He doesn’t know what’s happening. A man’s dark face casts a shadow over his own.

Ismail lets himself drift back. Visions of angels, of djinns spilling from the earth in the form of distorted men and demons. Then his body returns, the empty skin filling like a sausage case being stuffed with mince, or as if someone were blowing into it. From his pelvis to his feet, his legs are constantly moving, his ribs opening and closing; his breathing is difficult; his limbs a willow’s shaken by a raging storm.

I’m thirsty!

This is his voice. It is not from within his prostrate body that he can hear it. But it is his, he recognizes it.

Seventy palms, twelve springs. It is here that the weary Israelites took courage.

“I’m thirsty!”

It is his mouth, the one that is shouting. He sees it in the fragment of mirror, the one he brought with him from Yemen so that he would recognize himself at the end of the journey. The mirror hangs in the air, then falls like a snowflake.

The oasis of Elim. The people of Israel had their hunger assuaged by manna.

“I’m thirsty.”

Ali holds the water to the old man’s mouth, steadies his head as Hafiz finishes the prayer.

And when our signs are rehearsed to them with evidences their only argument is to say, “Bring our fathers, if ye speak the truth.”

Mukhtar is unable to sit still, filled with childish excitement. The Sufi’s face spreads into a tremulous smile as his eyes fill with tears. “You’ve come back, old man! God is great!”

Confused, Ismail asks where he is. “You were on the edge of the other world, and I was dejected because your infidel body would go on suffering, and suffering far worse, in Gehenna. But God, the Patient and the Eternal, must have other plans for you. And for us who follow you.”

The old man’s voice is thin but clear. “For how long . . .”

“Three days, Ismail, just like in Elim. Three days of fever and delirium. Hafiz has been reciting the Book all that time. Whenever you went to sleep, I was afraid it would be forever.”

“I dreamed of a rainbow . . .”

“Now eat, old man. And thank God, a thousand times for each one of his names.”

Part Three

Ma
ğ
usa

 

21 Safar 978–23 Rajab 979

(July 25, 1570–December 11, 1571)

1.

 

As we awaited information about the fleet, fresh news came in from Italy. After months of difficult negotiations, Pope Pius V had persuaded Philip of Spain to join forces with La Serenissima, to face up to the Ottoman threat in the Mediterranean. The pontiff had contributed a dozen galleys, and the three Christian fleets had chased and waited for one another for weeks, from Zara to Corfu, from Otranto to Messina, finally meeting in Candia, whence they had set off together on the big expedition.

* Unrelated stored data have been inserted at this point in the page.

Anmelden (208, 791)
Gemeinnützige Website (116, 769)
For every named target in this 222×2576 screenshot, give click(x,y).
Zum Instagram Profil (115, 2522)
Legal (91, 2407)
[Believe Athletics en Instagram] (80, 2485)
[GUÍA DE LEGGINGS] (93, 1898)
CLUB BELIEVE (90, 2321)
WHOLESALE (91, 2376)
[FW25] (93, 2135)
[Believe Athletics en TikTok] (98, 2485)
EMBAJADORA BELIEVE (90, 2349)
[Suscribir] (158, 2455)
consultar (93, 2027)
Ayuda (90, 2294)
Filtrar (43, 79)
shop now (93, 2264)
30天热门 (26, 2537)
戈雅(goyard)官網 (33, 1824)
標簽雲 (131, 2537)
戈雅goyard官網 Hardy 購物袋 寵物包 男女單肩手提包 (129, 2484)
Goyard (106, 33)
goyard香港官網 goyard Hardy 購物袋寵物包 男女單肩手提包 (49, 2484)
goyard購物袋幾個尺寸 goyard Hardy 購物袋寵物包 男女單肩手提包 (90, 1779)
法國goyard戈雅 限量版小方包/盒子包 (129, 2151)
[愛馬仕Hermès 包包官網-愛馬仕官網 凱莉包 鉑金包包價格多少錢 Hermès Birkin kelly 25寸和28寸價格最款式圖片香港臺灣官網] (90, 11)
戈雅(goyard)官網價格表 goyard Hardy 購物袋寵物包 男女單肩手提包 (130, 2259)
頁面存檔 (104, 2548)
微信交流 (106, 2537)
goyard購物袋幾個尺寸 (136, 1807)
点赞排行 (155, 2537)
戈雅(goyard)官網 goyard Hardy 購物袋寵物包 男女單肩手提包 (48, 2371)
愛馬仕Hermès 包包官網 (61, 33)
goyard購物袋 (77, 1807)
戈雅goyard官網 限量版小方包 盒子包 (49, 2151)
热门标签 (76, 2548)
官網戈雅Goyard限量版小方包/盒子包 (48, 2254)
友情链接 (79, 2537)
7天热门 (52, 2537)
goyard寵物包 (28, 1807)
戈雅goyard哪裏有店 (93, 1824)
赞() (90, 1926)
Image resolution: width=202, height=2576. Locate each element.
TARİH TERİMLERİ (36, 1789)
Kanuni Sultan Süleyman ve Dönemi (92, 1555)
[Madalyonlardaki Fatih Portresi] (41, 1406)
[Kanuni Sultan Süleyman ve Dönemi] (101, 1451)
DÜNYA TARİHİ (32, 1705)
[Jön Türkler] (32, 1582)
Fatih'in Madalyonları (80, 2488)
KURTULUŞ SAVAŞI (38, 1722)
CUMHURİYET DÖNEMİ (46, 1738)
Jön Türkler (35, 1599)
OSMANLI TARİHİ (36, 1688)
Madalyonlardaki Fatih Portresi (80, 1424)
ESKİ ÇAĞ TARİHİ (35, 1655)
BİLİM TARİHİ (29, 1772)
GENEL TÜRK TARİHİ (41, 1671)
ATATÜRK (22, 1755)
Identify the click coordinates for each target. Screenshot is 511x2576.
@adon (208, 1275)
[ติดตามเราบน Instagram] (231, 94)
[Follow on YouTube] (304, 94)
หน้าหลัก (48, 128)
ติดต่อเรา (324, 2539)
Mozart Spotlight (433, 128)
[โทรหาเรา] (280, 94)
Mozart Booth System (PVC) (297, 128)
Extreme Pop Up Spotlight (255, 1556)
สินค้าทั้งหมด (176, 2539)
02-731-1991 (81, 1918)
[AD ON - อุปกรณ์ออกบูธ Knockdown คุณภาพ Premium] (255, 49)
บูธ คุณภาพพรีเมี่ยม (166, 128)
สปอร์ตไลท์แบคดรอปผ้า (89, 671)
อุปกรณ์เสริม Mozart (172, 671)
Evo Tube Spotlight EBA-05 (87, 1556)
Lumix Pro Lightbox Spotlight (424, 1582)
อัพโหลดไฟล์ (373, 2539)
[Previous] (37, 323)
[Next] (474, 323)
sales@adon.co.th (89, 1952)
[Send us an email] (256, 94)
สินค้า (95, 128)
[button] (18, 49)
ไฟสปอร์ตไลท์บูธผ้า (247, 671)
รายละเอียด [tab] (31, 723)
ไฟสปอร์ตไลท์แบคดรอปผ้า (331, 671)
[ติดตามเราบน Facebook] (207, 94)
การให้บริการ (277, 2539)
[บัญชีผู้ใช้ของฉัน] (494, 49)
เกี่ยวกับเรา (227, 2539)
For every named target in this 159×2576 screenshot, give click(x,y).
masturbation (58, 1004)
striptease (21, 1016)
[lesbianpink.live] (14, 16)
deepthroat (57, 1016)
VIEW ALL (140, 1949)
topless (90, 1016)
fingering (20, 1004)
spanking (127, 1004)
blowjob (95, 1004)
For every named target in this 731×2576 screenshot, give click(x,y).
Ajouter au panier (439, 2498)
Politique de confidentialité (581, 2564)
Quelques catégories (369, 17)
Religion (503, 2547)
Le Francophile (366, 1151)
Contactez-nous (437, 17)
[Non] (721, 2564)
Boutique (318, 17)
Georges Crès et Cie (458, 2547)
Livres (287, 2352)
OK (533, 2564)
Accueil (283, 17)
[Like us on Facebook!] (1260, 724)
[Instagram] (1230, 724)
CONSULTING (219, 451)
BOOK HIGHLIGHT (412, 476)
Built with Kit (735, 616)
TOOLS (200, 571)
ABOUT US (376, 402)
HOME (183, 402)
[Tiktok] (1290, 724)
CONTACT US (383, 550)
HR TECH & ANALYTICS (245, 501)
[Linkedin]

“Yes, but they aren’t heading straight for Cyprus. Our whole fleet is there. You’ll see, they’ll strike in Dalmatia first, or in Negroponte.”

I spent my days in the port and outside the Arsenal, waiting for firsthand news, aware that the distance was already making “news” old. Until that moment, in my job, I had always gathered information in the cities, where every event can be discovered in only a few hours. Now, though, I was interested in a world that seemed to dwell somewhere in the future, ten or twenty days on, the traveling time that separated me from Cyprus, and even more from the Adriatic.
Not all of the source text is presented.